Week 5: Linear Regression: Least Squares and Kernel Regression

Author

Sherry Thomas

import numpy as np
import matplotlib.pyplot as plt

Linear Regression Algorithm

Given a dataset \{x_{1} ,\dotsc ,x_{n} \} where x_{i} \in \mathbb{R}^{d}, let \{y_{1} ,\dotsc ,y_{n} \} be the labels, where y_{i} \in \mathbb{R}. \begin{equation*} \mathbf{X} =\begin{bmatrix} -2 & -1 & 1 & 2 \end{bmatrix} \quad \mathbf{y} \ =\ \begin{bmatrix} -3.9\\ -2.1\\ 1.7\\ 4.3 \end{bmatrix} \end{equation*}

X = np.array([[-2,-1,1,2]])
y = np.array([[-3.9,-2.1,1.7,4.3]]).T

plt.scatter(X, y)
plt.grid()
plt.axhline(c='k')
plt.axvline(c='k');

Optimizing the Error Function

The minimization equation can be rewritten in the vectorized form as, \begin{equation*} \min_{\mathbf{w} \in \mathbb{R}^{d}}\frac{1}{2} ||\mathbf{X}^{T}\mathbf{w} -\mathbf{y} ||_{2}^{2} \end{equation*} Let this be a function of \mathbf{w} and as follows: \begin{align*} f(\mathbf{w} ) & =\underset{\mathbf{w} \in \mathbb{R}^{d}}{\min} \frac{1}{2} ||\mathbf{X}^{T}\mathbf{w} -\mathbf{y} ||_{2}^{2}\\ f(\mathbf{w} ) & = \frac{1}{2} (\mathbf{X}^{T}\mathbf{w} -\mathbf{y} )^{T} (\mathbf{X}^{T}\mathbf{w} -\mathbf{y} )\\ \therefore \triangledown f(\mathbf{w} ) & =(\mathbf{XX}^{T} )\mathbf{w} -(\mathbf{Xy} ) \end{align*} Setting the above equation to zero, we get \begin{align*} (\mathbf{XX}^{T} )\mathbf{w} -(\mathbf{Xy} ) & =0\\ (\mathbf{XX}^{T} )\mathbf{w}^{*} & =\mathbf{Xy}\\ \therefore \mathbf{w}^{*} & =(\mathbf{XX}^{T} )^{+}\mathbf{Xy} \end{align*} where (\mathbf{XX}^{T} )^{+} is the pseudo-inverse of \mathbf{XX}^{T}.

X = np.vstack((np.array([[1,1,1,1]]),X))
X

array([[ 1,  1,  1,  1],
       [-2, -1,  1,  2]])

w = np.linalg.pinv(X@X.T)@X@y
w

array([[0.  ],
       [2.02]])

Using Gradient Descent

As we know w^* is the solution of an unconstrained optimization problem, we can solve it using gradient descent.
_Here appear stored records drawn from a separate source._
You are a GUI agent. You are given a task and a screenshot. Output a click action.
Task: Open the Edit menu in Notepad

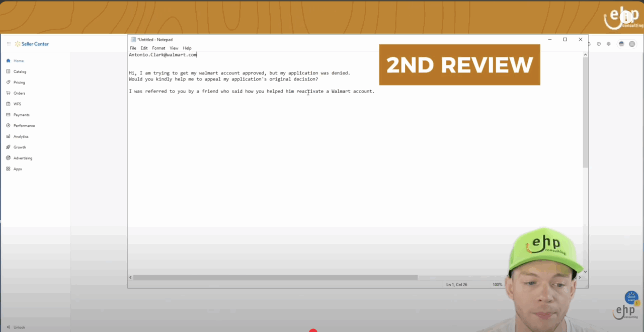pos(144,48)
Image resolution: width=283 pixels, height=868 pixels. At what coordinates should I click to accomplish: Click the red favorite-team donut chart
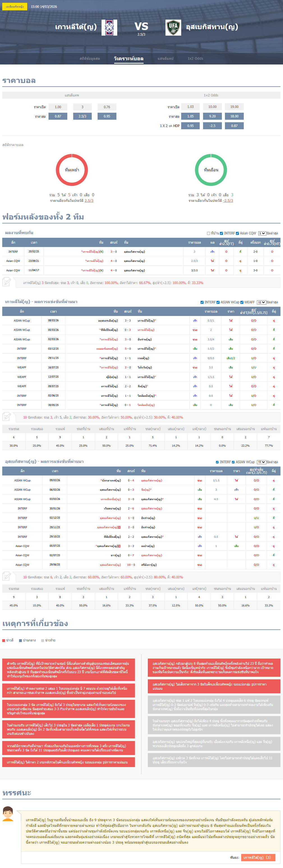(x=72, y=170)
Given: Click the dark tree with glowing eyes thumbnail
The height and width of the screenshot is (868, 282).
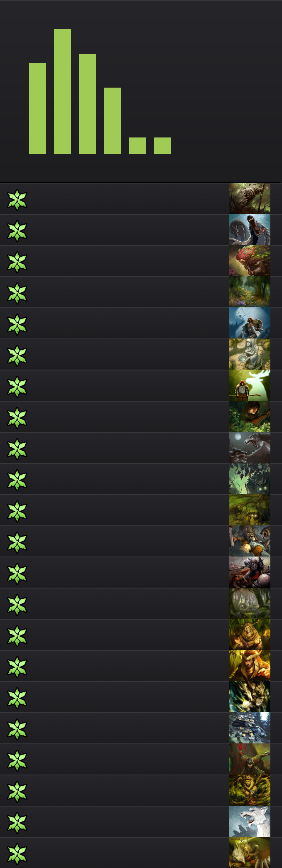Looking at the screenshot, I should click(x=250, y=479).
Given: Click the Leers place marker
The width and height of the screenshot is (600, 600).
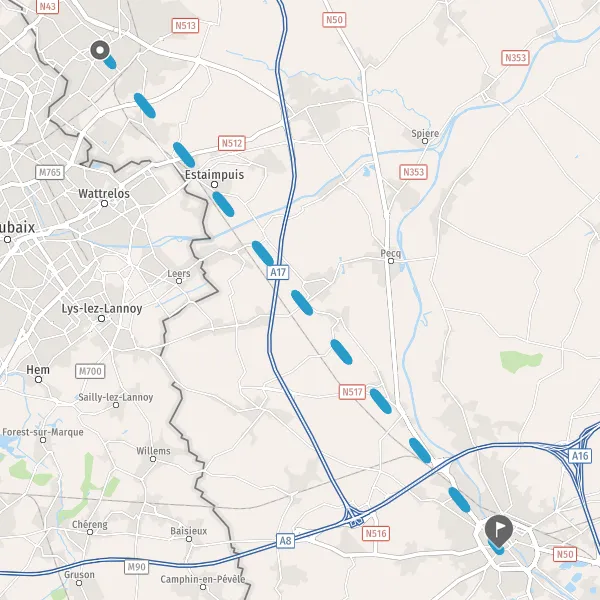Looking at the screenshot, I should pos(179,281).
It is given by, \begin{align*} w^{t+1} &= w^t - \eta^t \bigtriangledown f(w^t) \\ \therefore w^{t+1} &= w^t - \eta^t \left [ (XX^T)w^t - (Xy) \right ] \end{align*} where \eta is a scalar used to control the step-size of the descent and t is the current iteration.

eta = 1e-1
w_grad = np.zeros((X.shape[0], 1))
epochs = 1

for i in range(epochs):
    w_grad = w_grad - eta*((X@X.T)@w_grad - X@y)
    print(w_grad)

[[0.  ]
 [2.02]]

y_pred = w_grad.T@X

plt.scatter(X[1], y)
plt.plot(X[1], y_pred.T, c='r')
plt.grid()
plt.axhline(c='k')
plt.axvline(c='k');

Kernel Regression Algorithm

Given a dataset \{x_{1} ,\dotsc ,x_{n} \} where x_{i} \in \mathbb{R}^{d}, let \{y_{1} ,\dotsc ,y_{n} \} be the labels, where y_{i} \in \mathbb{R}. \begin{equation*} \mathbf{X} =\begin{bmatrix} 1 & 2 & -1 & -2 \end{bmatrix} \quad \mathbf{y} \ =\ \begin{bmatrix} 1\\ 3.9\\ 0.9\\ 4.1 \end{bmatrix} \end{equation*}

X = np.array([[1,2,-1,-2]])
y = np.array([[1,3.9,0.9,4.1]]).T
X = np.vstack((np.array([[1,1,1,1]]),X))

plt.scatter(X[1], y)
plt.grid()
plt.axhline(c='k')
plt.axvline(c='k');

Using Kernel Regression

Let’s use the polynomial kernel of degree of two. By applying the kernel function to the dataset, we obtain, \begin{aligned} \mathbf{K} & =\left(\mathbf{X}^{T}\mathbf{X} +1\right)^{2} \end{aligned}

K = (X.T@X+1)**2
K

array([[ 9, 16,  1,  0],
       [16, 36,  0,  4],
       [ 1,  0,  9, 16],
       [ 0,  4, 16, 36]])

Let \mathbf{w}^{*} =\mathbf{X\alpha }^{*} for some \mathbf{\alpha }^{*} \in \mathbb{R}^{n}. \begin{align*} \mathbf{\alpha }^{*} =\mathbf{K}^{-1}\mathbf{y} \end{align*}

alp = np.linalg.pinv(K)@y
alp

array([[-0.18130556],
       [ 0.17072222],
       [-0.17980556],
       [ 0.17372222]])

Let X_{test} \in R^{d \times m} be the test dataset. We predict by, \begin{align*} w^*\phi(X_{test}) &= \sum _{i=1} ^n \alpha_i^* k(x_i, x_{test_i}) \end{align*} where \alpha_i^* gives the importance of the i^{th} datapoint towards w^* and k(x_i, x_{test_i}) shows how similar x_{test_i} is to x_i.

y_pred = K.T@alp
y_pred

array([[0.92],
       [3.94],
       [0.98],
       [4.06]])

X_test = np.linspace(-2.5, 2.5).reshape((1,-1))
X_test = np.vstack((np.ones((1,50)),X_test))
K_test = (X.T@X_test+1)**2
y_test = K_test.T@alp

plt.scatter(X[1], y)
plt.plot(np.linspace(-2.5, 2.5).reshape((-1,1)), y_test, c='r')
plt.grid()
plt.axhline(c='k')
plt.axvline(c='k');